PROBLEM TO WORK ON: Every entry below is to be copied exactly, with nothing omitted.
START DATA SECTION
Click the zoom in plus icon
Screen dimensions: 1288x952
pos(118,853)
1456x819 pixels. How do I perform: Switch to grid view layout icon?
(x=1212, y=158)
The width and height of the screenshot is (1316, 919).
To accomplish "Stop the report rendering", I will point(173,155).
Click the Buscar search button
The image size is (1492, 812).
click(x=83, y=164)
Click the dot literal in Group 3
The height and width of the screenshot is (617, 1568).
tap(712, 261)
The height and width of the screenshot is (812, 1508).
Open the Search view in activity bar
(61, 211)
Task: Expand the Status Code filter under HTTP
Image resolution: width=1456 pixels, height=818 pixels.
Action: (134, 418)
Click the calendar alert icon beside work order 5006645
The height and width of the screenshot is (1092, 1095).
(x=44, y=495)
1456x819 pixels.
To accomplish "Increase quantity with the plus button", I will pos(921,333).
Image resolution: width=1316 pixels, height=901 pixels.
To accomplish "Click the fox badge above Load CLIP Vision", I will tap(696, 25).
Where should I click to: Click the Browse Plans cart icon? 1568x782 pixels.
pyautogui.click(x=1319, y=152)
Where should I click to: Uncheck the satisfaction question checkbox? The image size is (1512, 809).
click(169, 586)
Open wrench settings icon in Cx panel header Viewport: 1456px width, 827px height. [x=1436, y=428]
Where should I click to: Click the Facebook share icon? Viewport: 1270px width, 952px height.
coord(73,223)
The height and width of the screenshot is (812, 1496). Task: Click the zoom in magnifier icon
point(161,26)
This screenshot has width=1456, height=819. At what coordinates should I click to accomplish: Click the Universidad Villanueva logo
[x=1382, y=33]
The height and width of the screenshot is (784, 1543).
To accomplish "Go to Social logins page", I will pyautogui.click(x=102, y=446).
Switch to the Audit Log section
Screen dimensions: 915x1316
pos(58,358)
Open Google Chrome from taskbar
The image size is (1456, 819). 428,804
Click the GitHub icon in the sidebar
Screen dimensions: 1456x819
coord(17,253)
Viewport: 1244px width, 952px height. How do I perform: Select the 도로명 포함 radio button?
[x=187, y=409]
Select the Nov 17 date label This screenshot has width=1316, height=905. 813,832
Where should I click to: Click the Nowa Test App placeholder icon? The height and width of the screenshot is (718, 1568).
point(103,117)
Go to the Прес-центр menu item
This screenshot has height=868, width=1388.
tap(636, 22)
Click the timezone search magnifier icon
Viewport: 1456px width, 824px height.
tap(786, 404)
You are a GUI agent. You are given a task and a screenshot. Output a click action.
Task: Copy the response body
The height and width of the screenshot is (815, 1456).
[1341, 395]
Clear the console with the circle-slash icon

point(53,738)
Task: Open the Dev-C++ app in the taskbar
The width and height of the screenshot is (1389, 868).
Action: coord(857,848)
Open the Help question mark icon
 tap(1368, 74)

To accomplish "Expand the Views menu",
END DATA SECTION
TASK SOLUTION:
Click the zoom in plus icon
Screen dimensions: 1288x952
pos(118,853)
1456x819 pixels. How do I perform: Switch to grid view layout icon?
(x=1212, y=158)
The width and height of the screenshot is (1316, 919).
To accomplish "Stop the report rendering", I will point(173,155).
Click the Buscar search button
The image size is (1492, 812).
click(x=83, y=164)
Click the dot literal in Group 3
The height and width of the screenshot is (617, 1568).
tap(712, 261)
The height and width of the screenshot is (812, 1508).
Open the Search view in activity bar
(61, 211)
Task: Expand the Status Code filter under HTTP
Image resolution: width=1456 pixels, height=818 pixels.
Action: (134, 418)
Click the calendar alert icon beside work order 5006645
The height and width of the screenshot is (1092, 1095).
(x=44, y=495)
1456x819 pixels.
To accomplish "Increase quantity with the plus button", I will pos(921,333).
Image resolution: width=1316 pixels, height=901 pixels.
To accomplish "Click the fox badge above Load CLIP Vision", I will tap(696, 25).
Where should I click to: Click the Browse Plans cart icon? 1568x782 pixels.
pyautogui.click(x=1319, y=152)
Where should I click to: Uncheck the satisfaction question checkbox? The image size is (1512, 809).
click(169, 586)
Open wrench settings icon in Cx panel header Viewport: 1456px width, 827px height. [x=1436, y=428]
Where should I click to: Click the Facebook share icon? Viewport: 1270px width, 952px height.
coord(73,223)
The height and width of the screenshot is (812, 1496). Task: Click the zoom in magnifier icon
point(161,26)
This screenshot has width=1456, height=819. At what coordinates should I click to accomplish: Click the Universidad Villanueva logo
[x=1382, y=33]
The height and width of the screenshot is (784, 1543).
To accomplish "Go to Social logins page", I will pyautogui.click(x=102, y=446).
Switch to the Audit Log section
Screen dimensions: 915x1316
pos(58,358)
Open Google Chrome from taskbar
The image size is (1456, 819). 428,804
Click the GitHub icon in the sidebar
Screen dimensions: 1456x819
coord(17,253)
Viewport: 1244px width, 952px height. How do I perform: Select the 도로명 포함 radio button?
[x=187, y=409]
Select the Nov 17 date label This screenshot has width=1316, height=905. 813,832
Where should I click to: Click the Nowa Test App placeholder icon? The height and width of the screenshot is (718, 1568).
point(103,117)
Go to the Прес-центр menu item
This screenshot has height=868, width=1388.
tap(636, 22)
Click the timezone search magnifier icon
Viewport: 1456px width, 824px height.
tap(786, 404)
You are a GUI agent. You are given a task and a screenshot. Output a click action.
Task: Copy the response body
The height and width of the screenshot is (815, 1456).
[1341, 395]
Clear the console with the circle-slash icon

point(53,738)
Task: Open the Dev-C++ app in the taskbar
The width and height of the screenshot is (1389, 868).
Action: coord(857,848)
Open the Help question mark icon
 tap(1368, 74)

To accomplish "Expand the Views menu",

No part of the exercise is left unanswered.